An Intuitive Introduction to Sparse Autoencoders
What are Sparse Autoencoders, and How Do They Work?
Sparse Autoencoder (SAE) is a dictionary learning method with the goal of learning monosemantic subspaces that map to high-level concepts (1). Several frontier AI labs have recently applied SAEs to interpret model internals and control model generations, yielding promising results (2, 3).
To build an intuitive understanding of this process, we can break down the SAE workflow as follows:
- SAEs are trained to reconstruct activations sampled from Language Models (LM). They operate by taking a layer activation from an LM and up-projecting it onto a much wider latent space with an encoder weight matrix, then down-projecting the latent to reconstruct the input activations. SAEs are trained to improve sparsity via an activation function like ReLU before being down-projected alongside a L1 loss on the latent space.

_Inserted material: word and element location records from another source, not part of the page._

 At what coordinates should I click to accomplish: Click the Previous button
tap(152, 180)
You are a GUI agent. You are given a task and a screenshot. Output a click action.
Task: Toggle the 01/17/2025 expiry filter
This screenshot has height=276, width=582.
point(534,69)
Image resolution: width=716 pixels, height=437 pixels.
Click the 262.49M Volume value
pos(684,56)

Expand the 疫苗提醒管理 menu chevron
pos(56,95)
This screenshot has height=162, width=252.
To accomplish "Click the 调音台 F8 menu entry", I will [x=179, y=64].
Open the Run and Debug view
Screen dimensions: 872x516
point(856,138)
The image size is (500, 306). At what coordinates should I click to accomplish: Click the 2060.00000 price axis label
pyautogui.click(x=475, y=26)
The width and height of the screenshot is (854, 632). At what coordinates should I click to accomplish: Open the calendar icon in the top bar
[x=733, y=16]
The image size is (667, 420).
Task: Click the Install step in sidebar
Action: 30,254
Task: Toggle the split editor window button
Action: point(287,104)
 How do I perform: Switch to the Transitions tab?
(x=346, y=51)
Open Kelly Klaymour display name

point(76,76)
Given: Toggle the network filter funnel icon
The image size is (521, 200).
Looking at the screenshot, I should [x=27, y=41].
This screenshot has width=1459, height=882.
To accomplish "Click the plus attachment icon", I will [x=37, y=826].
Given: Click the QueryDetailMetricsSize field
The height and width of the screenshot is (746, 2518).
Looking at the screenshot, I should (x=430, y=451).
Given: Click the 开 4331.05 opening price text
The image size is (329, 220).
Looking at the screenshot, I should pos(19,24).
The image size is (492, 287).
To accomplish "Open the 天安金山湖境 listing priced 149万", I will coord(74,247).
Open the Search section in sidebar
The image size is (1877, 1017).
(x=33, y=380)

- The columns of the encoder matrix and the rows of the decoder matrix can be interpreted as learned "features" corresponding to specific concepts (e.g., activation patterns when the word "hot" is processed by a LM).
- When multiplying layer activations by the encoding matrix, we effectively measure the alignment between our input and each learned feature. This produces a "dictionary" of alignment measurements in our SAE activations.
- To eliminate "irrelevant" features, a ReLU/JumpReLU activation function sets all elements below a certain threshold to zero.
- The resulting sparse SAE dictionary activation vector serves as a set of coefficients for a linear combination of the most significant features identified in the input. These coefficients, when multiplied with the decoder matrix, attempt to reconstruct the original input as a sum of learned feature vectors.
- For a deeper intuitive understanding of SAEs, refer to Adam Karvonen's comprehensive article on the subject here.
The learned features encoded in the columns and rows of the SAE encoder and decoder matrices carry significant semantic weight. In this post, we explore the geometric relationships between these feature vectors, particularly focusing on semantically opposite features (antonyms), to determine whether they exhibit meaningful geometric/directional relationships similar to those observed with embedded tokens/words in Language Models (4).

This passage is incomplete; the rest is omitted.